━━━ Provided records

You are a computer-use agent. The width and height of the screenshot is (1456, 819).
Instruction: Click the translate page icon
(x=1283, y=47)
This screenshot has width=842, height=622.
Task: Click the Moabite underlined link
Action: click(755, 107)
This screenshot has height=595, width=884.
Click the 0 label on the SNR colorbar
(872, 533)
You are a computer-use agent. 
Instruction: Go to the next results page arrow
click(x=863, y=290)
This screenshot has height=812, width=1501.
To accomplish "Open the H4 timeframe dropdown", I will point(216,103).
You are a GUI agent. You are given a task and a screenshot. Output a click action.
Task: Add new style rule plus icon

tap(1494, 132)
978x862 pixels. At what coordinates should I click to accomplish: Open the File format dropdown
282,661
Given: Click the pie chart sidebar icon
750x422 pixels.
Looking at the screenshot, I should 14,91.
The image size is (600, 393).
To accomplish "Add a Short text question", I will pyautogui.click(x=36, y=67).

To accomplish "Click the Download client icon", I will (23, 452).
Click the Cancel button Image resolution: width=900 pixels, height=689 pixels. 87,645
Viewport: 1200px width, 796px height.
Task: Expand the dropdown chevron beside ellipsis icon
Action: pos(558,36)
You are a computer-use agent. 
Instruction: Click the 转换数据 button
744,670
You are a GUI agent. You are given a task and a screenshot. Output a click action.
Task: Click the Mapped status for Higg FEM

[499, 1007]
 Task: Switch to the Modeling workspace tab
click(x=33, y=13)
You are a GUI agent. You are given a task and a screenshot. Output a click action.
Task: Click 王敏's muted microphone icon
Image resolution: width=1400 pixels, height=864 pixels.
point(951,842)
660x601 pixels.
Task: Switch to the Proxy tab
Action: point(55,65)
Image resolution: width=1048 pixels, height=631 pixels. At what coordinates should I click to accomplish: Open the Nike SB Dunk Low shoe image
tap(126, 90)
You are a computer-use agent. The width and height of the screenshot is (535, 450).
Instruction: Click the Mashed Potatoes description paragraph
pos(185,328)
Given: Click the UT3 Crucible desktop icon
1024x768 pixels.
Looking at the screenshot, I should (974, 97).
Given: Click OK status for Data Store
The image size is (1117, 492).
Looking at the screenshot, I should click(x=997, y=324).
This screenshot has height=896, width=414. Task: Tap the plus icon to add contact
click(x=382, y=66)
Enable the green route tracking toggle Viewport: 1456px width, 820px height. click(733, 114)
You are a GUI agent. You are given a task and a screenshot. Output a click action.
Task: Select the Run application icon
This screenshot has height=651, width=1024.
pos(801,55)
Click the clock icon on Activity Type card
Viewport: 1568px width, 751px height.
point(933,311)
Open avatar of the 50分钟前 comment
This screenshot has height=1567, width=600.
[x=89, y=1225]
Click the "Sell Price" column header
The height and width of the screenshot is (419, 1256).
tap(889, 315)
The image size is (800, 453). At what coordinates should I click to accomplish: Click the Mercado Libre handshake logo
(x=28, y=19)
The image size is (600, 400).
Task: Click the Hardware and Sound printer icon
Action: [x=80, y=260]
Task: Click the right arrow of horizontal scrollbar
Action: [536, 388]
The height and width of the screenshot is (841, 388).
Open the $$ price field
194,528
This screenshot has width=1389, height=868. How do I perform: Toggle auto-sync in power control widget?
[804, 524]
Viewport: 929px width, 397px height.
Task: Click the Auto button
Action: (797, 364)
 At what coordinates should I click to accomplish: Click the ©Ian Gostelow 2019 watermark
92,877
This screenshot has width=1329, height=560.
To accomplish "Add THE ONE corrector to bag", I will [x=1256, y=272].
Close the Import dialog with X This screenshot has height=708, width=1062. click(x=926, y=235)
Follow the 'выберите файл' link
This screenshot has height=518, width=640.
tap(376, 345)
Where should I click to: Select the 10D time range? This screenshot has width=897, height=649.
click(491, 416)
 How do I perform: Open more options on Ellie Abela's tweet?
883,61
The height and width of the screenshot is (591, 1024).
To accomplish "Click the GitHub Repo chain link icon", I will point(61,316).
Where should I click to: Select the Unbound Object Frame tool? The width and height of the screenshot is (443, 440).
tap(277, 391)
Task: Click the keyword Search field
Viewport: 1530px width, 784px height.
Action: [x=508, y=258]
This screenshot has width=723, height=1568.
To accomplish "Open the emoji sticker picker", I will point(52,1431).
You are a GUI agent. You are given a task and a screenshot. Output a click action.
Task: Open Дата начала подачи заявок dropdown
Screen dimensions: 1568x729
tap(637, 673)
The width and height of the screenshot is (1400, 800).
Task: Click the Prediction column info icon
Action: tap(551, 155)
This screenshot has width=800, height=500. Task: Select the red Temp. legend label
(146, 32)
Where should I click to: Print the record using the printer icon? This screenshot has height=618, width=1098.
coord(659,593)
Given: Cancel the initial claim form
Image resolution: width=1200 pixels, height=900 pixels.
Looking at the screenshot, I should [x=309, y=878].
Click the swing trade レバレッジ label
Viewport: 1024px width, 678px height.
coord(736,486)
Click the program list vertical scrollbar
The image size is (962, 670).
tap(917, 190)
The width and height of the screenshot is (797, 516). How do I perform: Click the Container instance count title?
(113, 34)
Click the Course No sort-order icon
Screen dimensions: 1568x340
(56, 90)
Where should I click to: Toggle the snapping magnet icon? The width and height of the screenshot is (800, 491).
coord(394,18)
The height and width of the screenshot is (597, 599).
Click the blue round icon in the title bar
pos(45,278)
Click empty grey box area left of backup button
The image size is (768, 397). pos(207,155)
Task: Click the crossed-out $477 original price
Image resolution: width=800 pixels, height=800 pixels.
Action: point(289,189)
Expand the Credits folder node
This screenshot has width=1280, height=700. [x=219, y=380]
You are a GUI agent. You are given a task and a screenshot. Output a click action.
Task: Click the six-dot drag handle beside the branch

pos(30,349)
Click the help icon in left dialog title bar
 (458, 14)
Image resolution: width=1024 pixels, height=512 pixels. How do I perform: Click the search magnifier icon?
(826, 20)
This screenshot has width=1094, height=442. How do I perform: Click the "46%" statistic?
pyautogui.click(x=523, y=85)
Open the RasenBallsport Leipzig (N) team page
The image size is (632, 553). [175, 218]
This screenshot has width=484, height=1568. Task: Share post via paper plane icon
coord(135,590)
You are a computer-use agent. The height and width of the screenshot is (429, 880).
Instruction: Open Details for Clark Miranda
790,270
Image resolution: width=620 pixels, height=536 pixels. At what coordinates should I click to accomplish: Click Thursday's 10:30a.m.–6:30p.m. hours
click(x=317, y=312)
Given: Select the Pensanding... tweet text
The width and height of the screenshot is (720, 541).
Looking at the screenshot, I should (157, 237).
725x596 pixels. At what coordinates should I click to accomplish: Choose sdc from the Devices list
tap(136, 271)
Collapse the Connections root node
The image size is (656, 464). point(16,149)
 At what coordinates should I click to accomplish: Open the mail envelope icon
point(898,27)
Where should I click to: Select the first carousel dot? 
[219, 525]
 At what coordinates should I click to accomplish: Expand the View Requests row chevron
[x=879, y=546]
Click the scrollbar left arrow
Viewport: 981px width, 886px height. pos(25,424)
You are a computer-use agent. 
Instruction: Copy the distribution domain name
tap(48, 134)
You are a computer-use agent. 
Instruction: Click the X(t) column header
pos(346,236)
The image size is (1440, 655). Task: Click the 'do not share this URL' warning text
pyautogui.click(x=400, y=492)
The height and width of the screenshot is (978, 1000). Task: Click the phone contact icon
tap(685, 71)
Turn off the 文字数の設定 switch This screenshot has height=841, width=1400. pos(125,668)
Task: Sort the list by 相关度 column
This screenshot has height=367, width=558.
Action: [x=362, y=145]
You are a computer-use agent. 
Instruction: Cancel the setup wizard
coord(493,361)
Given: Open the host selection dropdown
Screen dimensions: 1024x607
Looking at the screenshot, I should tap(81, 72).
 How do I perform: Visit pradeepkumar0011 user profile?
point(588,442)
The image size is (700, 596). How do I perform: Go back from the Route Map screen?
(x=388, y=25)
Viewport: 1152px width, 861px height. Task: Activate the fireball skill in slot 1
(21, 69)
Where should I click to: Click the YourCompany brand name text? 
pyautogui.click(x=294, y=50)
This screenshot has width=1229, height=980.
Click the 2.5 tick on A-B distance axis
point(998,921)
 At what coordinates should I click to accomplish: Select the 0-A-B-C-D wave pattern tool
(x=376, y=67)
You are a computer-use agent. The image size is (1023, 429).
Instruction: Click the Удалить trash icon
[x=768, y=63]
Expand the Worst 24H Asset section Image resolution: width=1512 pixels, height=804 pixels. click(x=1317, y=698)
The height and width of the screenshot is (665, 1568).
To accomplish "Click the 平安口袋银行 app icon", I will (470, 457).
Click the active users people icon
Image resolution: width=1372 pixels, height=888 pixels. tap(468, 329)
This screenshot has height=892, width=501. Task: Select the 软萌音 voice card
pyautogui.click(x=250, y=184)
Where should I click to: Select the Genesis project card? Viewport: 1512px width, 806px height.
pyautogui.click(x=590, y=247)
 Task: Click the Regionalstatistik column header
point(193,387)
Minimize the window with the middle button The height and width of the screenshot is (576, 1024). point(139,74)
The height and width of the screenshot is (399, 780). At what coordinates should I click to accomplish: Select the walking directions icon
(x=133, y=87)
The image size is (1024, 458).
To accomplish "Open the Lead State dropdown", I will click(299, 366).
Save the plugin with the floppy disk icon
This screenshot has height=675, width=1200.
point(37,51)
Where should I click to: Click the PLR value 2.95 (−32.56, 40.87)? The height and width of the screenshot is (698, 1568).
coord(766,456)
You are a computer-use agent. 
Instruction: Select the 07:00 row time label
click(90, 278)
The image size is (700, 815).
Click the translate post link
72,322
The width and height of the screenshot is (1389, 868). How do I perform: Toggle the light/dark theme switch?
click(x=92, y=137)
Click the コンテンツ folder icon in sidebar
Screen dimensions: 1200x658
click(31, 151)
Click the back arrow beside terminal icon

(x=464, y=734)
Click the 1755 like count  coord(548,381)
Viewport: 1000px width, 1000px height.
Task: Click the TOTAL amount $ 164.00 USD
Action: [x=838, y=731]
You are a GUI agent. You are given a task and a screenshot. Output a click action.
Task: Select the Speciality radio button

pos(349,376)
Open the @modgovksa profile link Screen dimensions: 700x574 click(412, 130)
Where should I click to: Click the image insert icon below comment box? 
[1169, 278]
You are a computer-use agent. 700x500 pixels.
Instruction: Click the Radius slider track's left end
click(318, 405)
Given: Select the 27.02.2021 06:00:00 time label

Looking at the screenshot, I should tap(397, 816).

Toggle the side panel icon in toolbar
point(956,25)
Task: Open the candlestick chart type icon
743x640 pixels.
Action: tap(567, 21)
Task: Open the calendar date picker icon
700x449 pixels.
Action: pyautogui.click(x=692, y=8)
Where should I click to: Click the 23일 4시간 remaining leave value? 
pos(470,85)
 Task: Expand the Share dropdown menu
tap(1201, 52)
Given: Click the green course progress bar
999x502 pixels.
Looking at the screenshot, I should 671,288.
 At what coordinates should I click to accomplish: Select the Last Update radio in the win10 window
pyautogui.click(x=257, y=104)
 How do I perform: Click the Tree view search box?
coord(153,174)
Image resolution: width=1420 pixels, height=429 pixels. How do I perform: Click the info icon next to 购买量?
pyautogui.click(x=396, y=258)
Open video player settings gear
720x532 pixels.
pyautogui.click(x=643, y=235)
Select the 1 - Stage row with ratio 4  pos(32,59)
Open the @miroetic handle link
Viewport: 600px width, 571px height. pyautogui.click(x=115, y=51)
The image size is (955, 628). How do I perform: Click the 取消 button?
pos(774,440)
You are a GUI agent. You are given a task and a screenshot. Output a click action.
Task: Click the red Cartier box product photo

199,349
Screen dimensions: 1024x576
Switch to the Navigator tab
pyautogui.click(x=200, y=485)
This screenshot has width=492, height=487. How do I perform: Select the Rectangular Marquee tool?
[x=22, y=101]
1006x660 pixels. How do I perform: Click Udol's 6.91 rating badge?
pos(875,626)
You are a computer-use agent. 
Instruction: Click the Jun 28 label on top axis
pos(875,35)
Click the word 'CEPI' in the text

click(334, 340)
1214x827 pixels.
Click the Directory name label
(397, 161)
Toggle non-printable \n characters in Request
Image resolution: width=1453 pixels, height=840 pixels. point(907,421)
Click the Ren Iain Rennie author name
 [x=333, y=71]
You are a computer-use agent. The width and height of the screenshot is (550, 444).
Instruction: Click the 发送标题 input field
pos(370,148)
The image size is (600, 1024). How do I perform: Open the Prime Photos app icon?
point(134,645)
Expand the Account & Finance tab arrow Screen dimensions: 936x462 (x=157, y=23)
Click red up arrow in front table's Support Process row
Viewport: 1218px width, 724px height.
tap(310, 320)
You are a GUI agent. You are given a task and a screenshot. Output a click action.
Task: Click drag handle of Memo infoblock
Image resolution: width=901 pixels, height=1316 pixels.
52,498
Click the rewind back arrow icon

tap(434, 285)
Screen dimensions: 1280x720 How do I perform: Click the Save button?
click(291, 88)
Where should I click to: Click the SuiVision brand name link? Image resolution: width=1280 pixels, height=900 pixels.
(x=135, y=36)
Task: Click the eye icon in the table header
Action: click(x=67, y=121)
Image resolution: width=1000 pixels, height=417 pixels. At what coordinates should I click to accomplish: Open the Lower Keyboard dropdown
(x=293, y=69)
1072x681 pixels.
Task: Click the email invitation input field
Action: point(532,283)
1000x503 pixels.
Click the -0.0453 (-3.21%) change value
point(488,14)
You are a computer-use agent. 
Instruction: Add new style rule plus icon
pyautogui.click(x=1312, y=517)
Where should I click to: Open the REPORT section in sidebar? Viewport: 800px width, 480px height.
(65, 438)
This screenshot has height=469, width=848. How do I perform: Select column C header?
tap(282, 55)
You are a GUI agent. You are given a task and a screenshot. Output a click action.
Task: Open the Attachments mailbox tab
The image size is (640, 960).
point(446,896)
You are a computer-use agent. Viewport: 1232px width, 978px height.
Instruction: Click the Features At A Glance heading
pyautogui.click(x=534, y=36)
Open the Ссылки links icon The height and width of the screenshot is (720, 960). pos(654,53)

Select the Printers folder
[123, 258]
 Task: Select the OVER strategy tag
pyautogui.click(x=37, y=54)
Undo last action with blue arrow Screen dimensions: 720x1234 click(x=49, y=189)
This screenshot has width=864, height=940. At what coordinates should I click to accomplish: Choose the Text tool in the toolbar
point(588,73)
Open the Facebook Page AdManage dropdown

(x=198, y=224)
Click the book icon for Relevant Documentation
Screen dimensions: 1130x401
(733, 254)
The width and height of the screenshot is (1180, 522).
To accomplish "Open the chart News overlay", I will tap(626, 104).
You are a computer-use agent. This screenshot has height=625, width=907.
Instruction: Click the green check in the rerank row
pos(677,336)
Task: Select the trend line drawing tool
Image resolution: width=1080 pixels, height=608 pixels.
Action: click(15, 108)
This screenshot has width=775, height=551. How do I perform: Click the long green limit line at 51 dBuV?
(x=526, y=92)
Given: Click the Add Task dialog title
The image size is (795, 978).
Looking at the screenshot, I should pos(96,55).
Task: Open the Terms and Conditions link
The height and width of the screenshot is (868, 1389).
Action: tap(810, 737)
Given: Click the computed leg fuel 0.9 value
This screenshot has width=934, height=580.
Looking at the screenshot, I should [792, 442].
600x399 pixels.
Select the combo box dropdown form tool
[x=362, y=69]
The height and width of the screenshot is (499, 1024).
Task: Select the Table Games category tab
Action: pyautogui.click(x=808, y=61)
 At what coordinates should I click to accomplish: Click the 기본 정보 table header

━━━━━━

--- Your goal ---
What is asked for is an exact copy of the lines above from the one containing "Viewport: 1152px width, 861px" through the one containing "The height and width of the screenshot is (665, 1568).", and only those.

--- Exercise solution ---
Viewport: 1152px width, 861px height. Task: Activate the fireball skill in slot 1
(21, 69)
Where should I click to: Click the YourCompany brand name text? 
pyautogui.click(x=294, y=50)
This screenshot has width=1229, height=980.
Click the 2.5 tick on A-B distance axis
point(998,921)
 At what coordinates should I click to accomplish: Select the 0-A-B-C-D wave pattern tool
(x=376, y=67)
You are a computer-use agent. The image size is (1023, 429).
Instruction: Click the Удалить trash icon
[x=768, y=63]
Expand the Worst 24H Asset section Image resolution: width=1512 pixels, height=804 pixels. click(x=1317, y=698)
The height and width of the screenshot is (665, 1568).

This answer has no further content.